REQUIRED WORK: From the listing below, copy each line where "computer" occurs.

INPUT MATERIAL:
-- Opening Marker --

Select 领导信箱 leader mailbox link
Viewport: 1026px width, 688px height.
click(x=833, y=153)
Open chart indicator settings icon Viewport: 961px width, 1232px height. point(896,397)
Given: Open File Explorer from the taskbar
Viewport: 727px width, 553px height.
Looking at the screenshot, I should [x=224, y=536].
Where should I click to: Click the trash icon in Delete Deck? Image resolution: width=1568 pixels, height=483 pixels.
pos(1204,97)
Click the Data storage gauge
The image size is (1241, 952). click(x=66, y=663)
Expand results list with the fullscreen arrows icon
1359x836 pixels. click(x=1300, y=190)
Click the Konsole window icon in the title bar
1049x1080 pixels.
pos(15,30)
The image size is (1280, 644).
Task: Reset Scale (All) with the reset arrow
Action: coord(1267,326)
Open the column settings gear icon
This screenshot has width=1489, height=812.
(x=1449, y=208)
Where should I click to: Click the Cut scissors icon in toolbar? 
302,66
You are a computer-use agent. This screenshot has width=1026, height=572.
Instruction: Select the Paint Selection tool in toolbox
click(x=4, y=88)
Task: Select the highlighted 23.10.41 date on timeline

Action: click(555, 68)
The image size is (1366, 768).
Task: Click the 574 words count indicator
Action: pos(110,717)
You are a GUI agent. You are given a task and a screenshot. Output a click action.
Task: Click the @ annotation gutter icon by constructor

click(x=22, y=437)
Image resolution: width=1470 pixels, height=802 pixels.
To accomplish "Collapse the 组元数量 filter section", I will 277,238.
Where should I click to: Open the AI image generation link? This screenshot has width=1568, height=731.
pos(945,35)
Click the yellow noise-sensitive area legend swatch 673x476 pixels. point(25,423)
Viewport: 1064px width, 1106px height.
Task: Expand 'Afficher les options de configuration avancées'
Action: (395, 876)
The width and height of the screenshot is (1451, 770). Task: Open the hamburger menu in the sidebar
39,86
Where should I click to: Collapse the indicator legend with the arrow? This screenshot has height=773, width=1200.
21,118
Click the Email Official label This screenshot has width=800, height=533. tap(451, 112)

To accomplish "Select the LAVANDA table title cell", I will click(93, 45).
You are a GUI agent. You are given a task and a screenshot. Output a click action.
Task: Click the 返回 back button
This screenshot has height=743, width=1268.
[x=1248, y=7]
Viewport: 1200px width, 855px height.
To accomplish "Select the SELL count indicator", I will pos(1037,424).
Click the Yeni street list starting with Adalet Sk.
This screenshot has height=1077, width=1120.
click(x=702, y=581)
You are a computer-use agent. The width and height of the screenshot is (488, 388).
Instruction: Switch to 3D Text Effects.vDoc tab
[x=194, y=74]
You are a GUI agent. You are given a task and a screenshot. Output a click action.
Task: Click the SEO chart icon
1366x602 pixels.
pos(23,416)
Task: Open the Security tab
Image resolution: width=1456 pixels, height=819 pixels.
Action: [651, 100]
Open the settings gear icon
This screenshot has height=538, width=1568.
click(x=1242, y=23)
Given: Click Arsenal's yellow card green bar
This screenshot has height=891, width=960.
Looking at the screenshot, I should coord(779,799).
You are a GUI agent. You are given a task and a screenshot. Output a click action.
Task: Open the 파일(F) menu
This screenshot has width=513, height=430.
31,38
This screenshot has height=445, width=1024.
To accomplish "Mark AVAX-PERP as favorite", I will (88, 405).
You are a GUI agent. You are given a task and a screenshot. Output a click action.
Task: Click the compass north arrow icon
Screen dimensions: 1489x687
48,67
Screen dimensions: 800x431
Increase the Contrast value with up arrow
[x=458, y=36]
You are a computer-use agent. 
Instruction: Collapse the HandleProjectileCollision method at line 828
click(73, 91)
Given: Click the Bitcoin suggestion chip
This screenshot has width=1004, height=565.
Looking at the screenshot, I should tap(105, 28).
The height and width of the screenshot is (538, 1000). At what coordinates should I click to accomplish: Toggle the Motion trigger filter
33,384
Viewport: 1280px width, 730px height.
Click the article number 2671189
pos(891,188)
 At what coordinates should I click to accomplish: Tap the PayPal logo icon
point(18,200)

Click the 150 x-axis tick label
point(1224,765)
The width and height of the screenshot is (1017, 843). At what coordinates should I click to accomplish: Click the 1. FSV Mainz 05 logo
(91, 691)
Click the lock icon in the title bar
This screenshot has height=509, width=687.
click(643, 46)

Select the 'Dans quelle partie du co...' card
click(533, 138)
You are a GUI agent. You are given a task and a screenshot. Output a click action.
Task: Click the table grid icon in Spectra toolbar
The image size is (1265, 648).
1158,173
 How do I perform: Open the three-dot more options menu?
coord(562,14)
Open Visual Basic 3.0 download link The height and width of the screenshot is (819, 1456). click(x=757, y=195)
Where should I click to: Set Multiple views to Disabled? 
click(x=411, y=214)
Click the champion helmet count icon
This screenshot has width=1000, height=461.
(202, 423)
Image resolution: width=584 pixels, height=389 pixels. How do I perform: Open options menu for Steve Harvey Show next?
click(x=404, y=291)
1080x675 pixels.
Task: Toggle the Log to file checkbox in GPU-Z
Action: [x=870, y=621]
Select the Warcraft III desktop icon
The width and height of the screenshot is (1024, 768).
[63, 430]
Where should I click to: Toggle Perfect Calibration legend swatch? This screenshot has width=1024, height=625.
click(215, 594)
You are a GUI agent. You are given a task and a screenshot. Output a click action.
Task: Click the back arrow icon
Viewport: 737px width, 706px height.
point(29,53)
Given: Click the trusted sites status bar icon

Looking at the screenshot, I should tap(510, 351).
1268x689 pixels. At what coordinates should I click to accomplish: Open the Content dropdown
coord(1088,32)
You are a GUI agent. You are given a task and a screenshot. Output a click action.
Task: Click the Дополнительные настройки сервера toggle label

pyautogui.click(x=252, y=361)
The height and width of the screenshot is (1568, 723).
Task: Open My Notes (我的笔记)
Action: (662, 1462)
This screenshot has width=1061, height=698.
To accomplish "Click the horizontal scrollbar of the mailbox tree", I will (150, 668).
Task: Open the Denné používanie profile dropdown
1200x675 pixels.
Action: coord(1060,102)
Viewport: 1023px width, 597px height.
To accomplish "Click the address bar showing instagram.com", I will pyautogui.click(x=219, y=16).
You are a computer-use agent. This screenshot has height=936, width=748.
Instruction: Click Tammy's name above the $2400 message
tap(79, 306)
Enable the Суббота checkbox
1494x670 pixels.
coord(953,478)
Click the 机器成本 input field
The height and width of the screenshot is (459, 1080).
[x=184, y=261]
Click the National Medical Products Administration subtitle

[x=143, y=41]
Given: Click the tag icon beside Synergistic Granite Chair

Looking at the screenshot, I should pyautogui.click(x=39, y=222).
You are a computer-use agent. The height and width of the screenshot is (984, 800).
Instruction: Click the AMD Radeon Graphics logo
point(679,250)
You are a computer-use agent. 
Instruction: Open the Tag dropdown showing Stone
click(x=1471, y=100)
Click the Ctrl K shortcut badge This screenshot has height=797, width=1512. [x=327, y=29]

-- Closing Marker --

WRITTEN RESPONSE:
You are a computer-use agent. This screenshot has width=1026, height=572.
You are a computer-use agent. The width and height of the screenshot is (488, 388).
You are a computer-use agent. 
You are a computer-use agent. This screenshot has height=936, width=748.
You are a computer-use agent. The height and width of the screenshot is (984, 800).
You are a computer-use agent. 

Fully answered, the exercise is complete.